Nous poursuivons avec un second algorithme utilisé en traitement automatique du langage naturel qui est un domaine à la frontière entre linguistique et informatique. En effet, les ordinateurs sont aujourd'hui capables d'identifier dans un grand corpus de textes, ceux dont le sujet porte sur un thème précis (on parle aussi de catégorie ou de classe). Il peut s'agir de classer des nouvelles dans des genres pour pouvoir les classer sur un site Web. Il peut s'agir de diriger automatiquement des mails de réclamation vers le bon service pour une entreprise. Il peut s'agir d'attribuer des textes à des auteurs, ce qui est une question considérée en stylistique. Il est intéressant de noter que, si on dispose de corpus de textes de différents auteurs, on peut écrire un programme qui apprenne à classer les textes et qu'un tel programme a des résultats étonnamment bons (du niveau d'un expert humain) même si, comme nous allons le voir, il ne fait pas une étude de style mais se base simplement sur des fréquences d'apparition de mots.
Explorons les idées permettant à un algorithme de classer des textes en considérant la question de trouver les textes parlant de politique. Une méthode naïve, voire idiote, est de dire qu'un texte est dans le thème "politique" si et seulement si le mot politique s'y trouve. On pourrait écrire un algorithme comme
1. **en entrée** : une suite de mots
2. lire le premier mot et le mémoriser comme mot courant
3. **tant que** ce n'est pas la fin du texte
4. **si** le mot courant est "politique" **alors**
6. mémoriser que j'ai vu le mot politique
7. **fin du si**
8. lire le mot suivant et le mémoriser comme mot courant
9. **fin du tant que**
10. **en sortie** : le texte est politique si j'ai mémorisé que j'ai vu
le mot politique
Cet algorithme naïf n'est pas satisfaisant car un texte peut être considéré comme politique sans contenir le mot politique et un texte contenant le mot politique ne parle pas forcément de politique ! On peut l'améliorer en constituant un dictionnaire des mots parlant de politique (droite, gauche, parlement, assemblée, ...) et s'inspirer de l'algorithme réalisant la correction orthographique. On peut poursuivre cette idée en constatant que la décision de l'appartenance à ce thème politique peut dépendre aussi bien de la présence que de l'absence de certains mots, ou mieux encore de combien de fois chaque mot est employé. Nous avons l'idée de base qui est que l'appartenance d'un texte à un thème va dépendre de la fréquence d'apparition de certains mots .

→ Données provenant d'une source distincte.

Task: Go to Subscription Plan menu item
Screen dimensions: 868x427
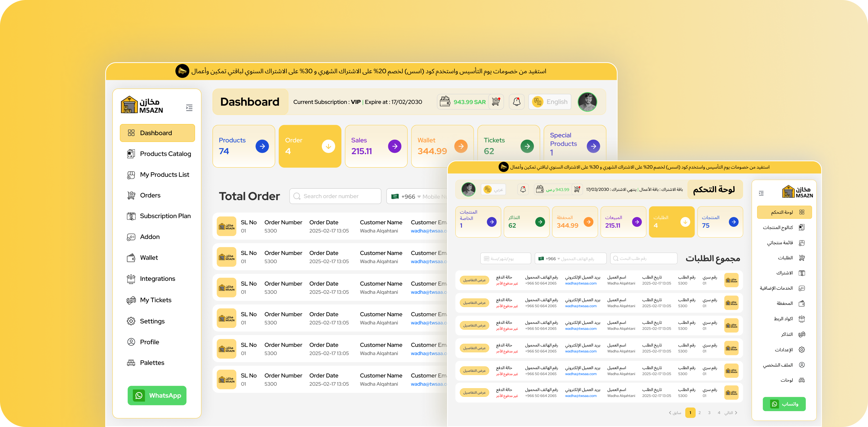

C'est cette idée qui est souvent employée. Pour cela, un dictionnaire ayant été choisi, on va représenter un texte par le nombre de fois où chaque mot du dictionnaire apparaît dans le texte. Au vu des algorithmes décrits dans ce module, vous êtes capables de comprendre qu'il est possible d'écrire un algorithme qui, avec un texte et un dictionnaire, construit une telle représentation. À partir de cette représentation, il faut trouver des seuils en dessous ou au delà desquels on dira que le texte parle d'un thème précis. Par exemple, un texte parle de politique si le mot politique apparaît au moins une fois, le mot gauche au moins deux fois, le mot droite au moins deux fois et le mot chat n'apparaît pas. Mais, comment trouver ces seuils ?

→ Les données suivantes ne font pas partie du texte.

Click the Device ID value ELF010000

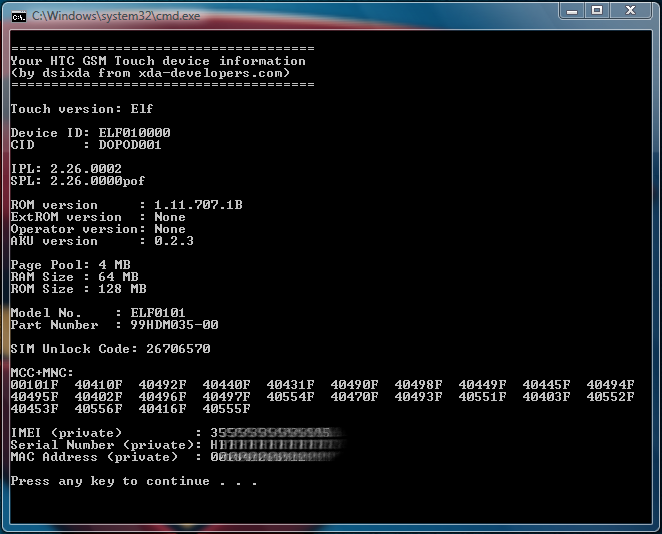pos(134,133)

C'est ici qu'interviennent des développements récents autour de l'apprentissage artificiel ("Machine Learning") amplifiés par le phénomène des masses de données ("Big Data"). En effet, on dispose désormais de grands corpus de textes. Les textes peuvent être annotés par des experts comme parlant d'un thème. Avec ces corpus de textes, on peut représenter chacun d'eux par les fréquences des mots. On peut alors écrire un programme qui apprenne quels sont les seuils pour chacun des thèmes et, avec ces seuils, on peut maintenant classer un nouveau texte dans un thème. Les détails d'un tel algorithme d'apprentissage (ou de fouille de textes) sortent du contenu de ce cours. Nous espérons cependant vous avoir fait comprendre comment une machine pouvait classer des textes avec des résultats souvent comparables à celles d'un expert humain.